RECORDS TO PROCESS:
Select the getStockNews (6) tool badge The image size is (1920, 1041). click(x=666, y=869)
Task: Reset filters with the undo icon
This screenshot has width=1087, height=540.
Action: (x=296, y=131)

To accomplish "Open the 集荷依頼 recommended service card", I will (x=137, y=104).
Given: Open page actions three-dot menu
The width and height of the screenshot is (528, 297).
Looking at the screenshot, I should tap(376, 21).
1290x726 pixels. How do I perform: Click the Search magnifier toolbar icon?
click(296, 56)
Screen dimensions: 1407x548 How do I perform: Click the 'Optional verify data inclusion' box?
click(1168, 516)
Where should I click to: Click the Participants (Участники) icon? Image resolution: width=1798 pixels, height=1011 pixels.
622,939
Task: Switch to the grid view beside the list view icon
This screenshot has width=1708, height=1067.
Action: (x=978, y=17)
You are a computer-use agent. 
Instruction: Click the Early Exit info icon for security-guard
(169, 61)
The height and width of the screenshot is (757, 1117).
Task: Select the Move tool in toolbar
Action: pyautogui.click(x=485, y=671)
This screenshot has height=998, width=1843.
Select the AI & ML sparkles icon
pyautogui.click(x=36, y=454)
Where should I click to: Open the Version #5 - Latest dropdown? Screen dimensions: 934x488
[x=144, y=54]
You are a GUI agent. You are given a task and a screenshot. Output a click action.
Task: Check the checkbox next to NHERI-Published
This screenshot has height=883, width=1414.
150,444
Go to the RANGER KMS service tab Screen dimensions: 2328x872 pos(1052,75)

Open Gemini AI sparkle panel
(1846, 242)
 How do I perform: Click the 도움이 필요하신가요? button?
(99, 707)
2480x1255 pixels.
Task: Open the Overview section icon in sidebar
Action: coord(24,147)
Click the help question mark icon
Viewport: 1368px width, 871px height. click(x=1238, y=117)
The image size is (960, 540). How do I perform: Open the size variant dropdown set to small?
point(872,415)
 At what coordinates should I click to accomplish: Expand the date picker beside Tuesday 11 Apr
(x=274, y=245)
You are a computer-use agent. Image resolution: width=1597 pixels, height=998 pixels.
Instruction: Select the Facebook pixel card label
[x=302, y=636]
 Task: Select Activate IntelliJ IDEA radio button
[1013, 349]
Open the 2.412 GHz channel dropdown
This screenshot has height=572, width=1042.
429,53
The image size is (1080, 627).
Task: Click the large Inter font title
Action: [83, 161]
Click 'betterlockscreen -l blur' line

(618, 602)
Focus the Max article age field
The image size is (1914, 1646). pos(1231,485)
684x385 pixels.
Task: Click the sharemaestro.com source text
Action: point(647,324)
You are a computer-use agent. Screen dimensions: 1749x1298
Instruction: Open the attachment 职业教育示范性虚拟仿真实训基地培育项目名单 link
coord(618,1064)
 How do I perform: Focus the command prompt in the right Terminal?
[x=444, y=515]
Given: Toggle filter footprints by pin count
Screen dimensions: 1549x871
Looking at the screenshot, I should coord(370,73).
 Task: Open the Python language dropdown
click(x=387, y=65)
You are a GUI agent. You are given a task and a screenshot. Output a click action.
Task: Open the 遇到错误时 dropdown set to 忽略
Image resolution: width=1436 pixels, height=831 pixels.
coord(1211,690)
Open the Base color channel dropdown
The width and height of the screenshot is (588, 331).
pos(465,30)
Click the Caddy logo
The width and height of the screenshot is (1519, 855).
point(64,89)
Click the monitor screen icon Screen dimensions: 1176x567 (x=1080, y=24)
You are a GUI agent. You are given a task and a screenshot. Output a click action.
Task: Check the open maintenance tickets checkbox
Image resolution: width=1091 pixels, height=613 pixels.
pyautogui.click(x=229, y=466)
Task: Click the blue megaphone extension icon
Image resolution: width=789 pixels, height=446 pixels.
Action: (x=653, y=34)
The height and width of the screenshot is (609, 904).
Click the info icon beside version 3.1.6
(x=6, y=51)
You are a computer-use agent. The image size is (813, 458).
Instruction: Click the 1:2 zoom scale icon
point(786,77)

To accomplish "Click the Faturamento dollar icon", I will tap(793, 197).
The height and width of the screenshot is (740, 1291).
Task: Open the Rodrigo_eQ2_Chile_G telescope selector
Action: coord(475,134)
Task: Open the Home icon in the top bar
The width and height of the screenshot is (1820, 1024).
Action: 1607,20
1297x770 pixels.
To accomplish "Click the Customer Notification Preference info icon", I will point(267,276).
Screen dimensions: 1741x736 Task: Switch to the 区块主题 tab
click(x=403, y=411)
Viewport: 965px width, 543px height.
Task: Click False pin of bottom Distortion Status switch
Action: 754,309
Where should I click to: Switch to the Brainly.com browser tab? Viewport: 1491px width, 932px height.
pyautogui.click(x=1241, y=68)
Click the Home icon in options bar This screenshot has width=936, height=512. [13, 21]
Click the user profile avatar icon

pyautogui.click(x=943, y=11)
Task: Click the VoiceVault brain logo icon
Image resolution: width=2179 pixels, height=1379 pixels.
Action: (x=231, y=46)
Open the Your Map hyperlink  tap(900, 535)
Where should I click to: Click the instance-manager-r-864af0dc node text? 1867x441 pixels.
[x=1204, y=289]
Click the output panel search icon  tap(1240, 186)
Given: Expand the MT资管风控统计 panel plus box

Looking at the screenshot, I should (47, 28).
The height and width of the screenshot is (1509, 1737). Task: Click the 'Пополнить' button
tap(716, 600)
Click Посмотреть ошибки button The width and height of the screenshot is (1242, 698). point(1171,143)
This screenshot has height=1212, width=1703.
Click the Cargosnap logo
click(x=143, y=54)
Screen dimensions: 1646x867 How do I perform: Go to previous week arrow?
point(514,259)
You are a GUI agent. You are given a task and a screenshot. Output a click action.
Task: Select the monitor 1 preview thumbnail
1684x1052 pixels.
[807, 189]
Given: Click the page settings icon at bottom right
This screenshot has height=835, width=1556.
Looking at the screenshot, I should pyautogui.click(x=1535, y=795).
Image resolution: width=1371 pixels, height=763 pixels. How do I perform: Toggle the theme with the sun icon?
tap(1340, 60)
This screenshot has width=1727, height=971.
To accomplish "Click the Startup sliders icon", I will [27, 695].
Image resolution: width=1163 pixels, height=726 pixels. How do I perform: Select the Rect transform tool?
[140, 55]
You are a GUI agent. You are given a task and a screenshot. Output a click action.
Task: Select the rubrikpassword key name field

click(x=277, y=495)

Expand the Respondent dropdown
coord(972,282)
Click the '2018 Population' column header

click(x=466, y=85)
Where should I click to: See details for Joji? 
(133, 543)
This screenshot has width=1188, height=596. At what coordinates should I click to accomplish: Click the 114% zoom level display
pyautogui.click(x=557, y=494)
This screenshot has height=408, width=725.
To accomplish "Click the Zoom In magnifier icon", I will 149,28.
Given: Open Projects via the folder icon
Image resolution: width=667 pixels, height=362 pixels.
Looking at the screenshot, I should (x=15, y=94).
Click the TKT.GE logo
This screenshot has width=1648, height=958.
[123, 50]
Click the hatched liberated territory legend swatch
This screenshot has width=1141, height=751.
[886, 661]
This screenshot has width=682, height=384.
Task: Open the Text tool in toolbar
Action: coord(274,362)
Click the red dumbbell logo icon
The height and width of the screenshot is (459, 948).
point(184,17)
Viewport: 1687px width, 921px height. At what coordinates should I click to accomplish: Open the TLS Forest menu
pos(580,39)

WHAT YOU SHOULD DO:
Repeat the entire listing above without changing a word.

TASK RESPONSE:
Select the getStockNews (6) tool badge The image size is (1920, 1041). click(x=666, y=869)
Task: Reset filters with the undo icon
This screenshot has width=1087, height=540.
Action: (x=296, y=131)

To accomplish "Open the 集荷依頼 recommended service card", I will (x=137, y=104).
Given: Open page actions three-dot menu
The width and height of the screenshot is (528, 297).
Looking at the screenshot, I should tap(376, 21).
1290x726 pixels. How do I perform: Click the Search magnifier toolbar icon?
click(296, 56)
Screen dimensions: 1407x548 How do I perform: Click the 'Optional verify data inclusion' box?
click(1168, 516)
Where should I click to: Click the Participants (Участники) icon? Image resolution: width=1798 pixels, height=1011 pixels.
622,939
Task: Switch to the grid view beside the list view icon
This screenshot has width=1708, height=1067.
Action: (x=978, y=17)
You are a computer-use agent. 
Instruction: Click the Early Exit info icon for security-guard
(169, 61)
The height and width of the screenshot is (757, 1117).
Task: Select the Move tool in toolbar
Action: pyautogui.click(x=485, y=671)
This screenshot has height=998, width=1843.
Select the AI & ML sparkles icon
pyautogui.click(x=36, y=454)
Where should I click to: Open the Version #5 - Latest dropdown? Screen dimensions: 934x488
[x=144, y=54]
You are a GUI agent. You are given a task and a screenshot. Output a click action.
Task: Check the checkbox next to NHERI-Published
This screenshot has height=883, width=1414.
150,444
Go to the RANGER KMS service tab Screen dimensions: 2328x872 pos(1052,75)

Open Gemini AI sparkle panel
(1846, 242)
 How do I perform: Click the 도움이 필요하신가요? button?
(99, 707)
2480x1255 pixels.
Task: Open the Overview section icon in sidebar
Action: coord(24,147)
Click the help question mark icon
Viewport: 1368px width, 871px height. click(x=1238, y=117)
The image size is (960, 540). How do I perform: Open the size variant dropdown set to small?
point(872,415)
 At what coordinates should I click to accomplish: Expand the date picker beside Tuesday 11 Apr
(x=274, y=245)
You are a computer-use agent. Image resolution: width=1597 pixels, height=998 pixels.
Instruction: Select the Facebook pixel card label
[x=302, y=636]
 Task: Select Activate IntelliJ IDEA radio button
[1013, 349]
Open the 2.412 GHz channel dropdown
This screenshot has height=572, width=1042.
429,53
The image size is (1080, 627).
Task: Click the large Inter font title
Action: [83, 161]
Click 'betterlockscreen -l blur' line

(618, 602)
Focus the Max article age field
The image size is (1914, 1646). pos(1231,485)
684x385 pixels.
Task: Click the sharemaestro.com source text
Action: point(647,324)
You are a computer-use agent. Screen dimensions: 1749x1298
Instruction: Open the attachment 职业教育示范性虚拟仿真实训基地培育项目名单 link
coord(618,1064)
 How do I perform: Focus the command prompt in the right Terminal?
[x=444, y=515]
Given: Toggle filter footprints by pin count
Screen dimensions: 1549x871
Looking at the screenshot, I should coord(370,73).
 Task: Open the Python language dropdown
click(x=387, y=65)
You are a GUI agent. You are given a task and a screenshot. Output a click action.
Task: Open the 遇到错误时 dropdown set to 忽略
Image resolution: width=1436 pixels, height=831 pixels.
coord(1211,690)
Open the Base color channel dropdown
The width and height of the screenshot is (588, 331).
pos(465,30)
Click the Caddy logo
The width and height of the screenshot is (1519, 855).
point(64,89)
Click the monitor screen icon Screen dimensions: 1176x567 (x=1080, y=24)
You are a GUI agent. You are given a task and a screenshot. Output a click action.
Task: Check the open maintenance tickets checkbox
Image resolution: width=1091 pixels, height=613 pixels.
pyautogui.click(x=229, y=466)
Task: Click the blue megaphone extension icon
Image resolution: width=789 pixels, height=446 pixels.
Action: (x=653, y=34)
The height and width of the screenshot is (609, 904).
Click the info icon beside version 3.1.6
(x=6, y=51)
You are a computer-use agent. The image size is (813, 458).
Instruction: Click the 1:2 zoom scale icon
point(786,77)

To accomplish "Click the Faturamento dollar icon", I will tap(793, 197).
The height and width of the screenshot is (740, 1291).
Task: Open the Rodrigo_eQ2_Chile_G telescope selector
Action: coord(475,134)
Task: Open the Home icon in the top bar
The width and height of the screenshot is (1820, 1024).
Action: 1607,20
1297x770 pixels.
To accomplish "Click the Customer Notification Preference info icon", I will point(267,276).
Screen dimensions: 1741x736 Task: Switch to the 区块主题 tab
click(x=403, y=411)
Viewport: 965px width, 543px height.
Task: Click False pin of bottom Distortion Status switch
Action: 754,309
Where should I click to: Switch to the Brainly.com browser tab? Viewport: 1491px width, 932px height.
pyautogui.click(x=1241, y=68)
Click the Home icon in options bar This screenshot has width=936, height=512. [13, 21]
Click the user profile avatar icon

pyautogui.click(x=943, y=11)
Task: Click the VoiceVault brain logo icon
Image resolution: width=2179 pixels, height=1379 pixels.
Action: (x=231, y=46)
Open the Your Map hyperlink  tap(900, 535)
Where should I click to: Click the instance-manager-r-864af0dc node text? 1867x441 pixels.
[x=1204, y=289]
Click the output panel search icon  tap(1240, 186)
Given: Expand the MT资管风控统计 panel plus box

Looking at the screenshot, I should (47, 28).
The height and width of the screenshot is (1509, 1737). Task: Click the 'Пополнить' button
tap(716, 600)
Click Посмотреть ошибки button The width and height of the screenshot is (1242, 698). point(1171,143)
This screenshot has height=1212, width=1703.
Click the Cargosnap logo
click(x=143, y=54)
Screen dimensions: 1646x867 How do I perform: Go to previous week arrow?
point(514,259)
You are a GUI agent. You are given a task and a screenshot. Output a click action.
Task: Select the monitor 1 preview thumbnail
1684x1052 pixels.
[807, 189]
Given: Click the page settings icon at bottom right
This screenshot has height=835, width=1556.
Looking at the screenshot, I should pyautogui.click(x=1535, y=795).
Image resolution: width=1371 pixels, height=763 pixels. How do I perform: Toggle the theme with the sun icon?
tap(1340, 60)
This screenshot has width=1727, height=971.
To accomplish "Click the Startup sliders icon", I will [27, 695].
Image resolution: width=1163 pixels, height=726 pixels. How do I perform: Select the Rect transform tool?
[140, 55]
You are a GUI agent. You are given a task and a screenshot. Output a click action.
Task: Select the rubrikpassword key name field

click(x=277, y=495)

Expand the Respondent dropdown
coord(972,282)
Click the '2018 Population' column header

click(x=466, y=85)
Where should I click to: See details for Joji? 
(133, 543)
This screenshot has width=1188, height=596. At what coordinates should I click to accomplish: Click the 114% zoom level display
pyautogui.click(x=557, y=494)
This screenshot has height=408, width=725.
To accomplish "Click the Zoom In magnifier icon", I will 149,28.
Given: Open Projects via the folder icon
Image resolution: width=667 pixels, height=362 pixels.
Looking at the screenshot, I should (x=15, y=94).
Click the TKT.GE logo
This screenshot has width=1648, height=958.
[123, 50]
Click the hatched liberated territory legend swatch
This screenshot has width=1141, height=751.
[886, 661]
This screenshot has width=682, height=384.
Task: Open the Text tool in toolbar
Action: coord(274,362)
Click the red dumbbell logo icon
The height and width of the screenshot is (459, 948).
point(184,17)
Viewport: 1687px width, 921px height. At what coordinates should I click to accomplish: Open the TLS Forest menu
pos(580,39)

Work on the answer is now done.